What's the standard deviation of the trips duration in January?

* 32.59
* 42.59
* 52.59
* 62.59

In [3]:
df = (
    df
    .with_columns(
        #cast as int (nanoseconds), convert to minutes
        duration =  (pl.col('tpep_dropoff_datetime') - pl.col('tpep_pickup_datetime')).cast(int)/1e9/60,
        #add a month column for filtering in later questions:
        month=pl.col('tpep_pickup_datetime').dt.strftime('%Y-%m')
    )
)

(
    df
    .filter(pl.col('month')=='2023-01')
    .select('duration')
    .std()
)

duration
f64
42.585592


42.59 minutes

## Q3. Dropping outliers

Next, we need to check the distribution of the `duration` variable. There are some outliers.

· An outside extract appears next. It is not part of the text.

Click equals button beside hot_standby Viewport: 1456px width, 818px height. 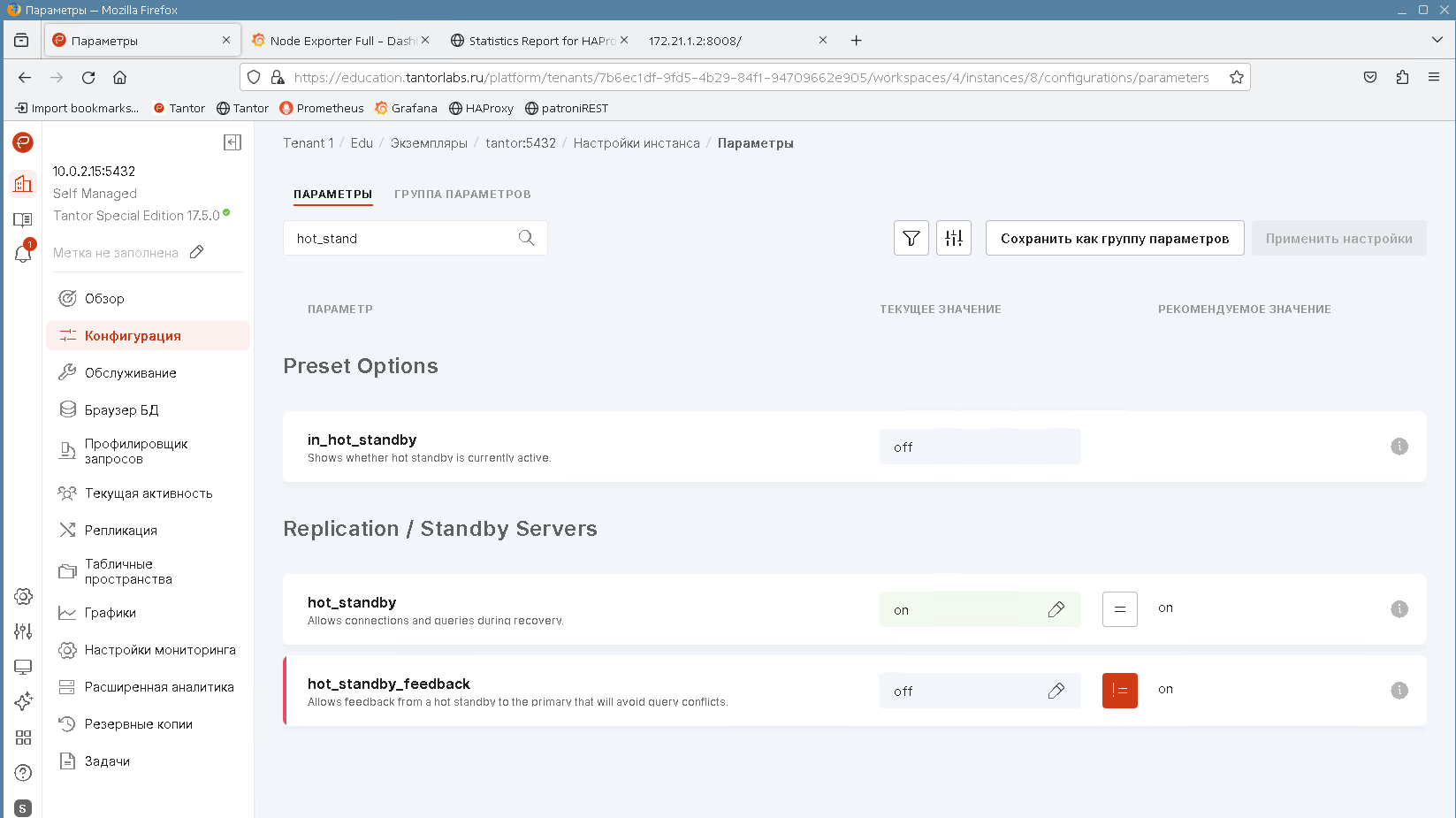(x=1119, y=609)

Let's remove them and keep only the records where the duration was between 1 and 60 minutes (inclusive).

What fraction of the records left after you dropped the outliers?

* 90%
* 92%
* 95%
* 98%

In [4]:
df = (
    df
    .with_columns(
        keep_me = (pl.col('duration') >= 1) & (pl.col('duration') <= 60)
    )
)

(
    df
    .select('keep_me')
    .mean()
)

keep_me
f64
0.980672


keep 98% of the rows

## Q4. One-hot encoding

Let's apply one-hot encoding to the pickup and dropoff location IDs. We'll use only these two features for our model. 

* Turn the dataframe into a list of dictionaries (remember to re-cast the ids to strings - otherwise it will 
  label encode them)
* Fit a dictionary vectorizer 
* Get a feature matrix from it

What's the dimensionality of this matrix (number of columns)?

* 2
* 155
* 345
* 515
* 715

In [5]:
df_X = (
    df
    .filter(pl.col('keep_me')==True)
    .select('pulocationid', 'dolocationid')
    .cast(str)
)

ohe = OneHotEncoder()

X = ohe.fit_transform(df_X)

In [6]:
X.shape

(5865124, 519)

tbh I don't really understand this question if all we need to do is one hot encode.  
after we drop the outliers we have 515 columns in the matrix

## Q5. Training a model

Now let's use the feature matrix from the previous step to train a model. 

* Train a plain linear regression model with default parameters, where duration is the response variable
* Calculate the RMSE of the model on the training data

What's the RMSE on train?

* 3.64
* 7.64
* 11.64
* 16.64

In [7]:
model = make_pipeline(
    make_column_transformer(
        (OneHotEncoder(handle_unknown='ignore'), ['pulocationid','dolocationid']),
        remainder='drop'
    ),
    LinearRegression(n_jobs=-1)
)

In [13]:
df_train = (
    df
    .filter(
        (pl.col('keep_me') == True)
        & (pl.col('month') == '2023-01')
    )
)

df_val = (
    df
    .filter(
        (pl.col('keep_me') == True)
        & (pl.col('month') == '2023-02')
    )
)

In [9]:
model.fit(df_train, df_train.select('duration'))

In [10]:
model[-1].n_features_in_

515

yeah, so choose the 515 column option for the answer to the previous question!

In [11]:
y_train_pred = model.predict(df_train)
print(root_mean_squared_error(df_train.select('duration'), y_train_pred))

7.649236741030097


RMSE = 7.64

## Q6. Evaluating the model

Now let's apply this model to the validation dataset (February 2023). 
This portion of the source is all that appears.